The Deliberate Impoverishment of Successful Seniors
By reducing interest rates to almost zero, the Obama Administration is reducing many older Americans to poverty. To make matters worse, those who are suffering the most are those who worked and saved and planned for their retirement. We had hoped to see the end of Quantitative Easing, but a new third round has just been announced that promises to inject $40 Billion per month into our economy, thus forcing up even more the prices of many items, like gasoline, and continuing the low rates on certificates of deposits and on government bonds. This action also forces seniors, who should be reducing their exposure to the stock market, into doing just the opposite in order to achieve a decent rate of return.

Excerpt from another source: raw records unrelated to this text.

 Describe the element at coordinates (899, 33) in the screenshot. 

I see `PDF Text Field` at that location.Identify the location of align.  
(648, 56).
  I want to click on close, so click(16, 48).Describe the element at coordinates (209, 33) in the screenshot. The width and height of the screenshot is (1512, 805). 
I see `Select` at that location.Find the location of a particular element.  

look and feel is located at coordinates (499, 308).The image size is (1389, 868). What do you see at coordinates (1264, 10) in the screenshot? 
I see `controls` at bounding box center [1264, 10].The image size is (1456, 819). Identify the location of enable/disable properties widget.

This is an example of what Obama means by "fairness" - dogfood for those who worked all their lives; food stamps and welfare for those who won't work.
Middle class: Low interest rates throw wrench into retirement
JENNIFER BJORHUS August 27, 2012 Star Tribune (Excerpt)
"John Folsom holds a solid job in medical device sales and has put two children through college. He has lived his life, as he sees it, "trying to play by the rules."
He and his wife invested for retirement by socking money into safe mutual funds to build a nest egg that could support their dream of one day having a house on a lake. But at 53, Folsom looks at his retirement portfolio and sees that "the rules" aren't working.
The market crash and housing collapse hammered his net worth. Now the Apple Valley man's life savings are earning about half what he had expected, dragged down by record-low interest rates.
"All of our calculations have been thrown asunder, and everyone has to rethink the whole deal," said Folsom said, who is planning to push back his retirement five years, possibly until he's 67.
The Federal Reserve's near zero interest-rate policy, aimed at stimulating the economy, has created bargains for borrowers refinancing a mortgage or buying a car. But the low rates are penalizing "savers" such as seniors and others on fixed incomes, forcing millions of middle-class Americans to reconsider how they will live when they retire, if they can retire at all.
"We're not really seeing the positive benefit of low rates, but we're seeing a huge negative hit," said Tim Gillaspy, who recently retired as Minnesota's demographer. "And that needs to be discussed as a national policy issue."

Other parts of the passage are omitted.